START Source records
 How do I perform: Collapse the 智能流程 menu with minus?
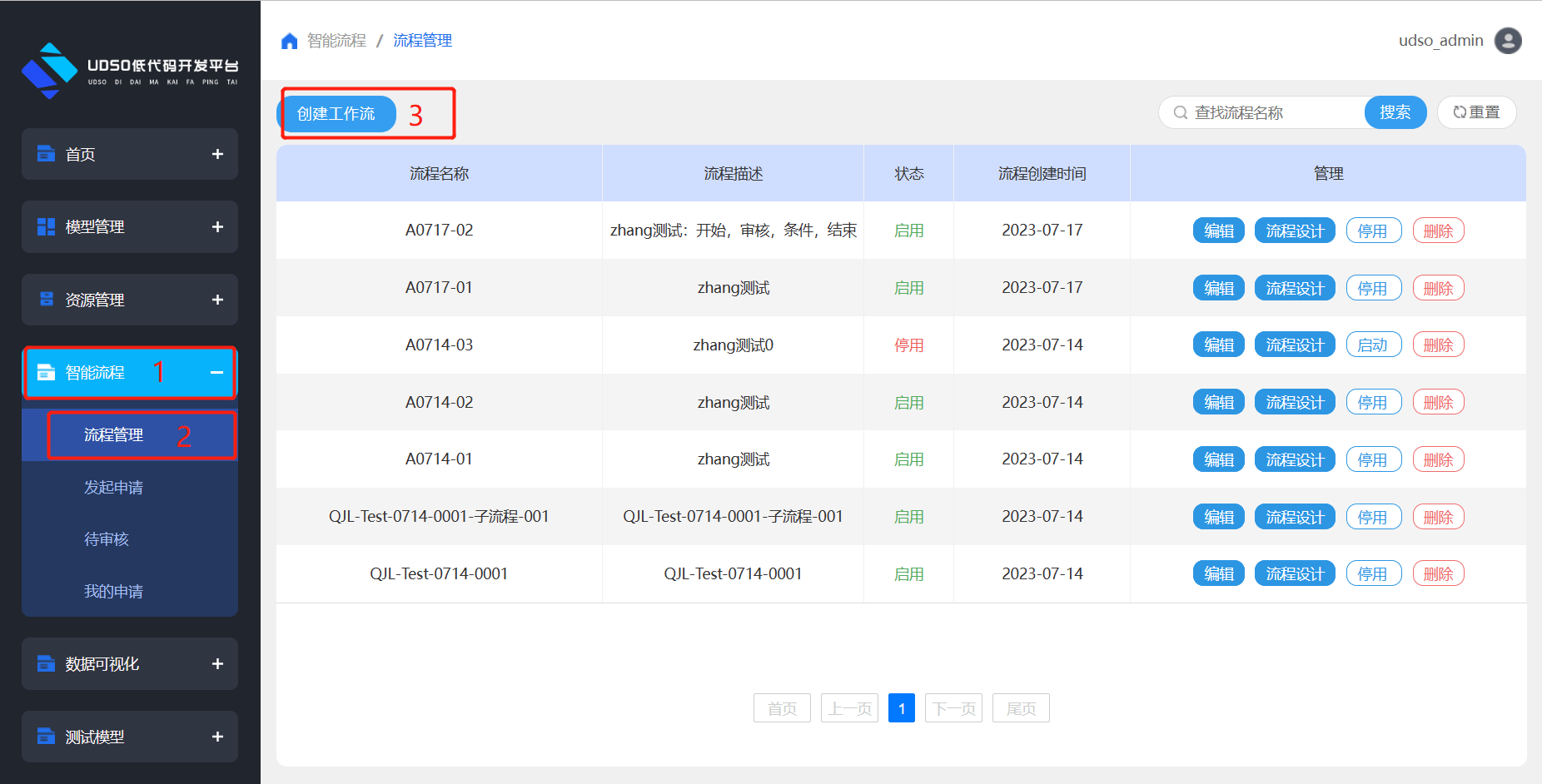217,372
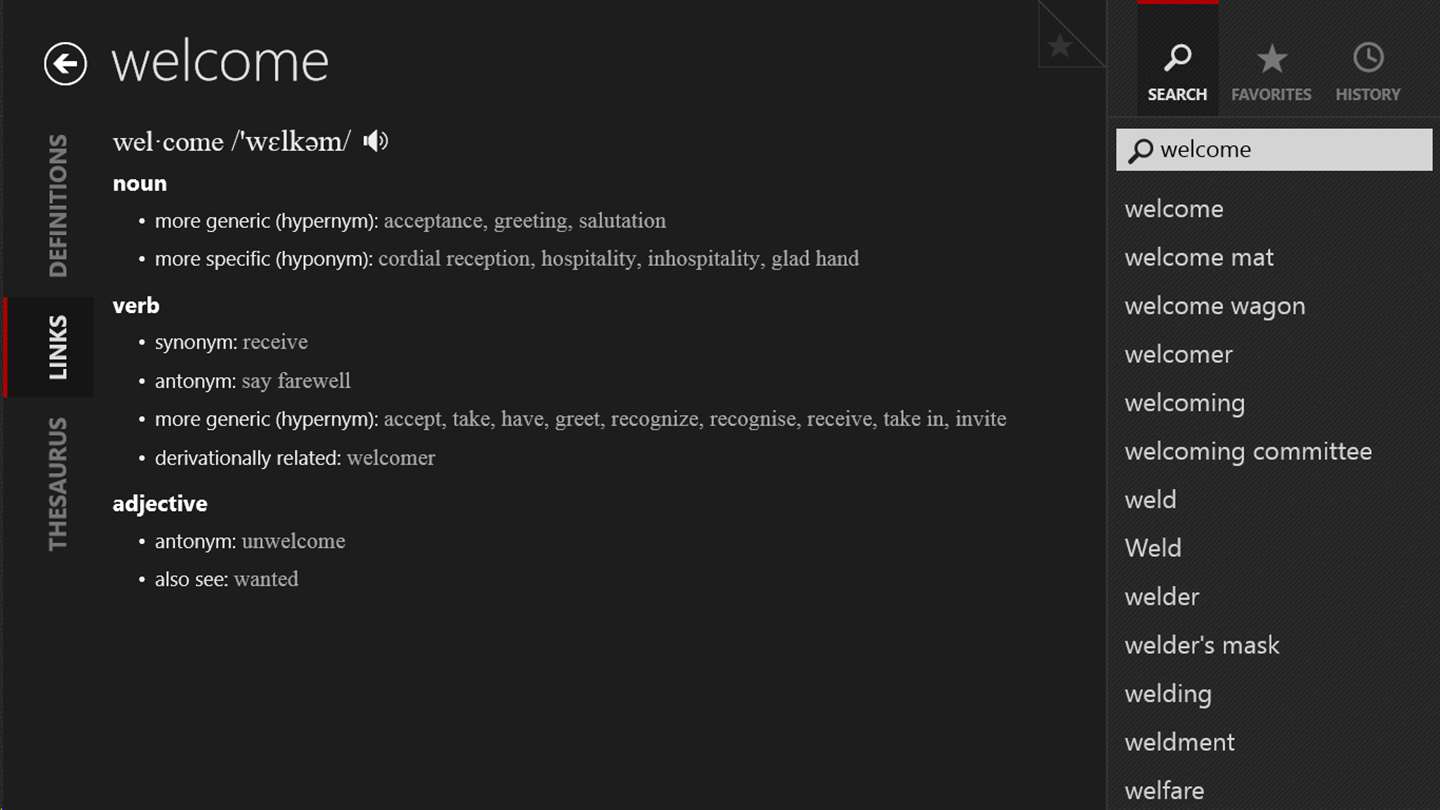The width and height of the screenshot is (1440, 810).
Task: Open the welder's mask entry
Action: click(x=1201, y=645)
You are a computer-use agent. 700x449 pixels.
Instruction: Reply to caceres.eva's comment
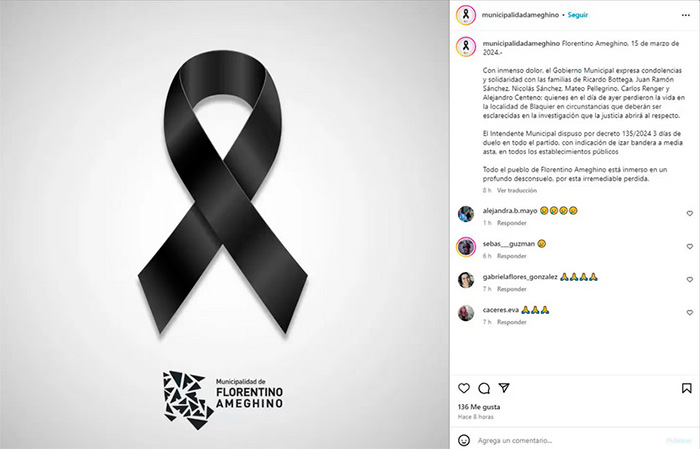click(512, 322)
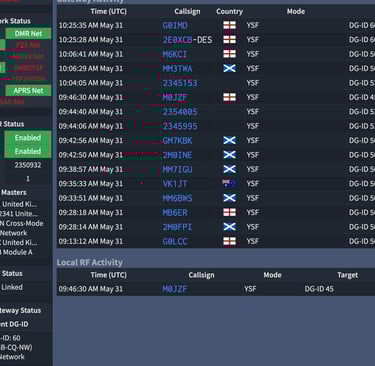
Task: Click the Scotland flag beside MM3TWA
Action: tap(229, 68)
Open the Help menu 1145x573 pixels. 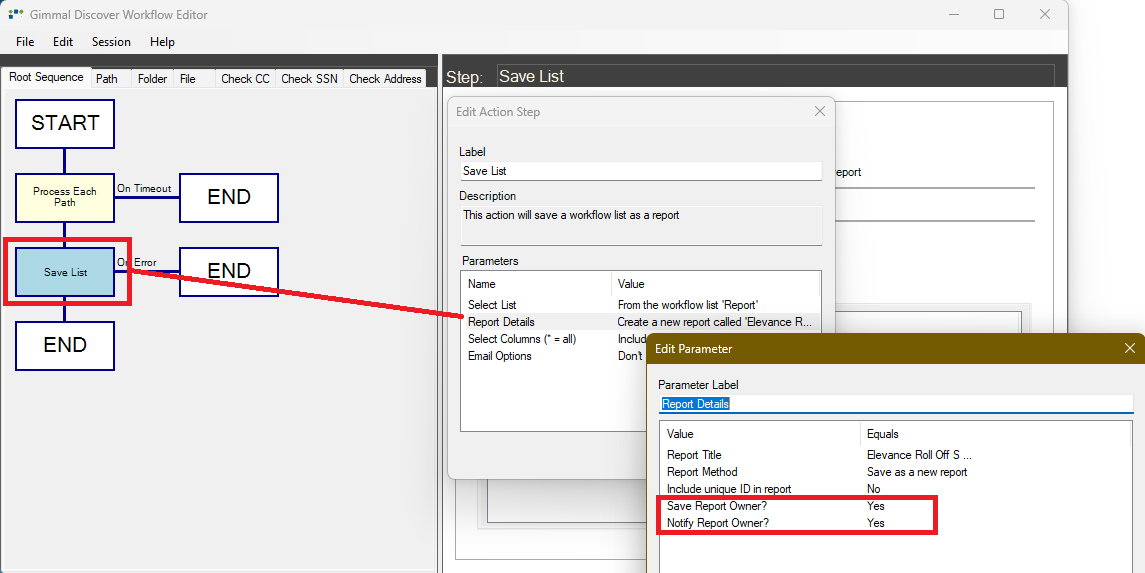coord(162,42)
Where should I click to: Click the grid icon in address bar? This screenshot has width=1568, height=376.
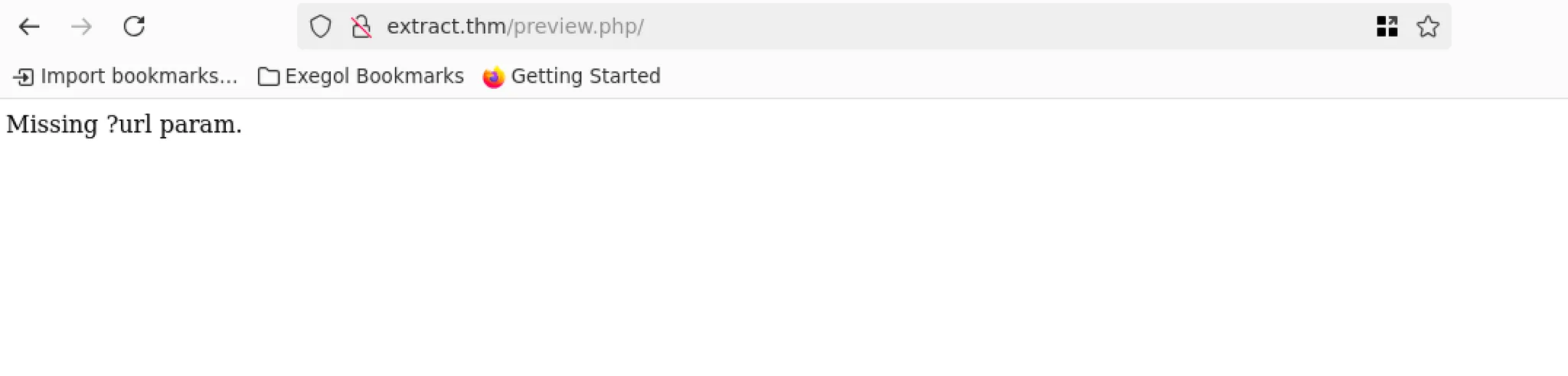tap(1387, 27)
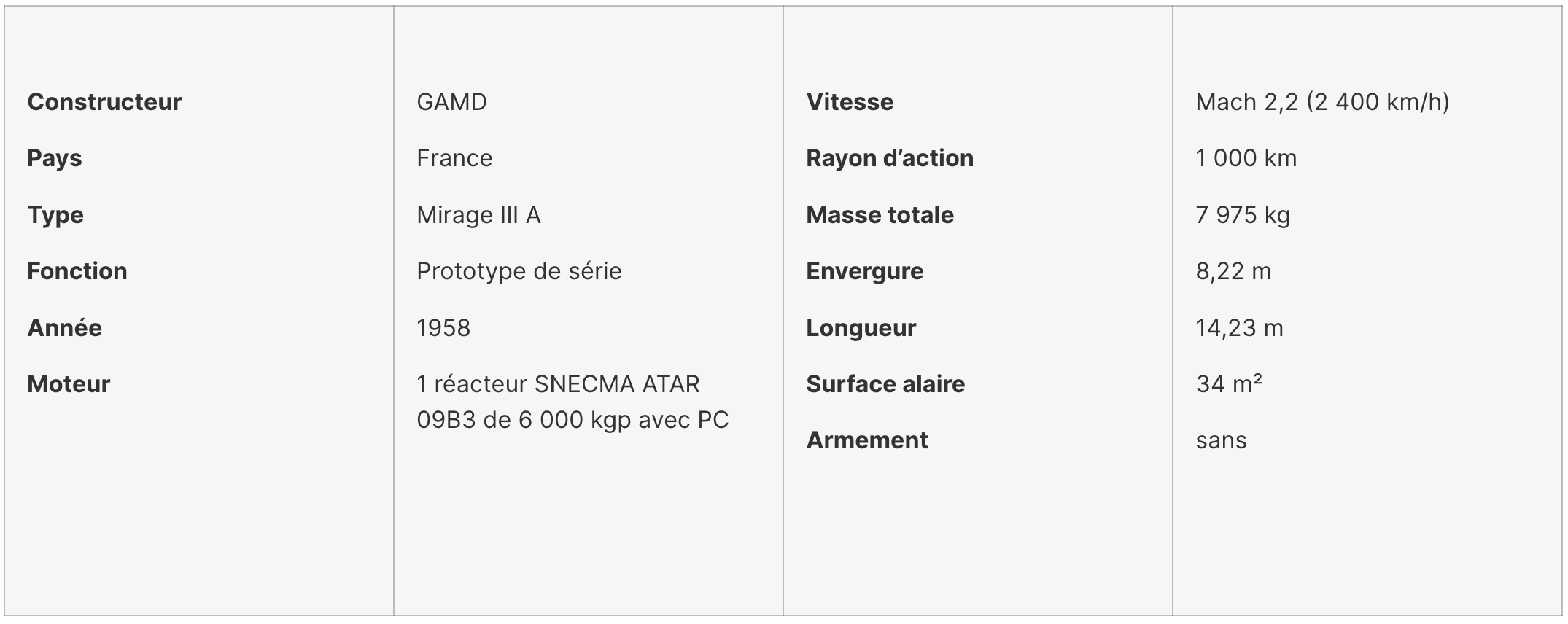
END Source records
→ **What to produce**: Pictures must be left out. Repeat exactly the lines from the one containing "Where should I" through the final line of the data.

→ **Final answer**:
Where should I click to: Click the grid icon in address bar? This screenshot has width=1568, height=376.
tap(1387, 27)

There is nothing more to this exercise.